PILOT Theatre artistic director Marcus Romer is collaborating with London playwright Roy Williams for the third time, joining together for a new touring version of Sophocles’s Antigone that brings the brutal world of Thebes kicking and screaming into the 21st century.

“The measure of trust in the relationship is that he’s happy working with a northern oiky company from York,” says Marcus, whose previous Pilot projects with Roy were Sing Yer (Heart Out For The Lads and The Loneliness Of The Long Distance Runner. “I take real pride that an artist of his stature wants to work with us.”

Roy had always wanted to do a version of Antigone, and now that he and Pilot have created a play that is running at York Theatre Royal this week, Marcus has noted how the production resonates with a certain American television series.

“We’ve realised that Antigone is Season Two of The Wire: it’s season two of the Phoeban wars for the Netflix generation,” he says.

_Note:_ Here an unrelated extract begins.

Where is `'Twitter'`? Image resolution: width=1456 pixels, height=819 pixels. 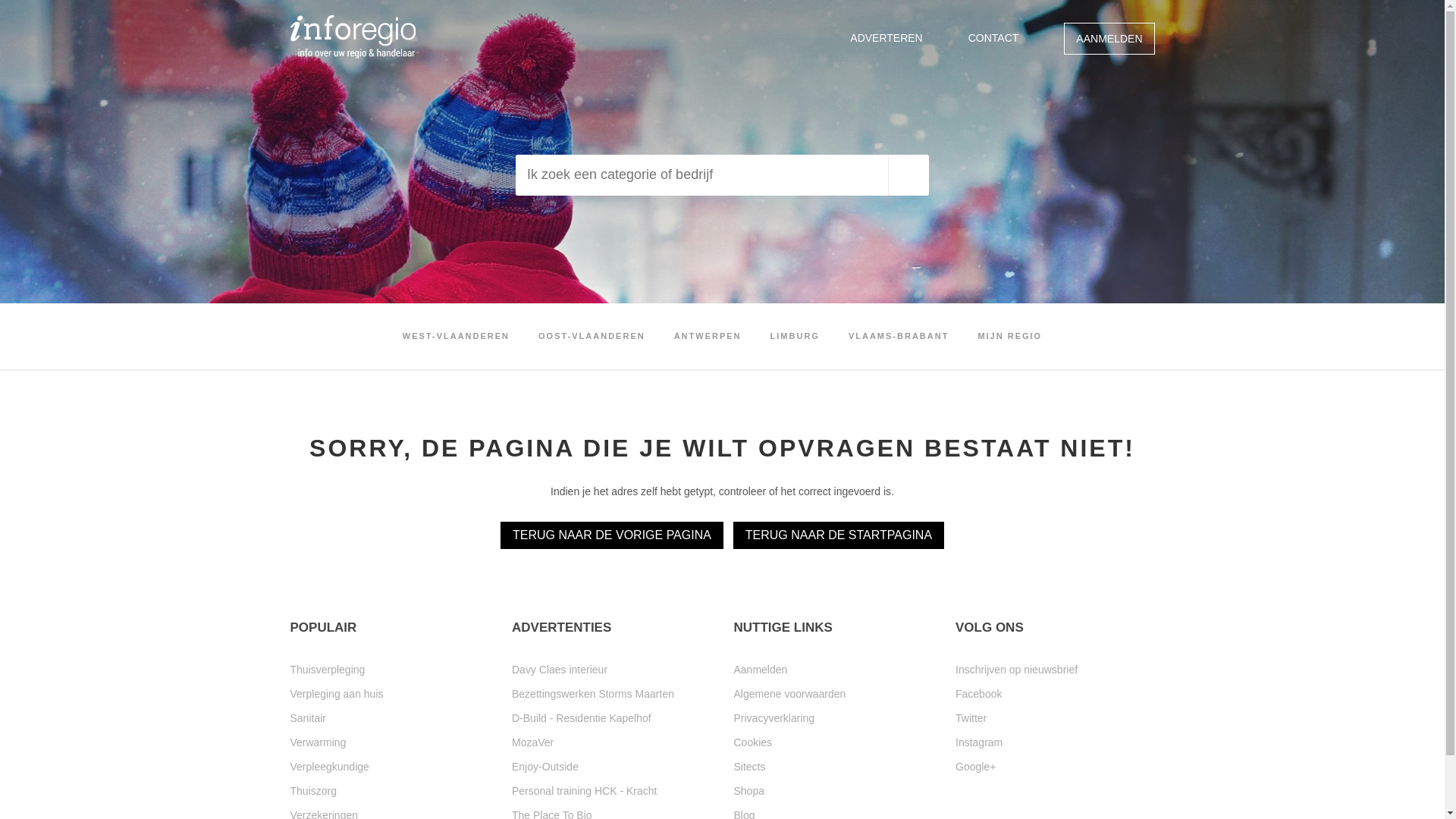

“What we’ve done is to show the difficult stuff that they couldn’t stage in Sophocles’s time, like the death scenes. They didn’t have the theatrical capabilities to do what we can do now, so the way the plays were written was an expedient reaction to the circumstances that they worked in.

“Now we’re used to doing things on a grand scale like the 62 episodes of Breaking Bad, and epic drama is more in our parlance than it was ten years ago. Writers are writing works with a great arc like Shakespeare’s plays. Antigone is a great story that’s still going strong after 2,500 years and we can tell it for a modern audience.”